The worth of defeated valour

I received my thesis corrections yesterday from my supervisor, after a month long of ruminating its fate in his hands. Honestly now I that looked at it, I had no idea why I was so worried about it, seeing I knew I have done the job well. There were some disconnections between the theories and the research questions of which my supervisor wanted me to have a look at. “It’s normal,” he said, adding, “even during viva voces people still have these problems sometimes.” “But I want you to walk in the oral defense fully prepared with all we know, so please have a look over my suggestions.” The rest of the list were minor — past vs present tense, I missed a figure number, shorten abstract to only one page, add one or two sentences to justify over this part, and so on so forth. We agreed to meet again in two weeks to discuss the final draft before I submit the thesis for examiners.

Over the month in the absence of the submitted thesis, I managed to concoct the worst ever scenarios I could think of in my head of the 300-page research that I had worked on within countless hours (actually I spent about 623 hours on it this year, I have my Toggl report to prove it) — insufficient data? Data analysis method totally wrong? Book written willy-nilly? etc. in which all scenarios require me to start the research all over again. In short, I have failed myself before anyone else does that to me.
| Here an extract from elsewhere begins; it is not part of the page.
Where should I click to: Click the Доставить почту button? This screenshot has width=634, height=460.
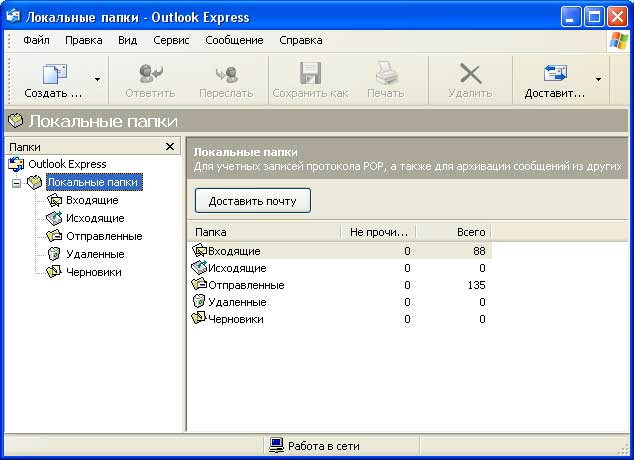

I do wonder about why we do this a lot — preparing ourselves for the worst news possible. I always thought that it was so that I would be ready to make room for all the things I needed to do to receive the consequences of these bad news. I lost my dad when I least expected it, so. I set the highest bar for myself and the lowest expectations for praises I would receive even though I knew I have fully dedicated myself to the task, so I wouldn’t be let down. “I know what my misery is capable of and will never underestimate it again”, wrote Saeed Jones in his newsletter, and even though our contexts are different, I realised I am always making myself ready for what my misery could break me — even though I have dealt with enough fires already.

There was this whole Twitter thread on best things people have learned at therapy (also check out Notes From Your Therapist), and this particular tweet came barging through my front door the eve of me receiving my corrections:

I feel seen. It’s a call-out. I swear it’s written specifically for me.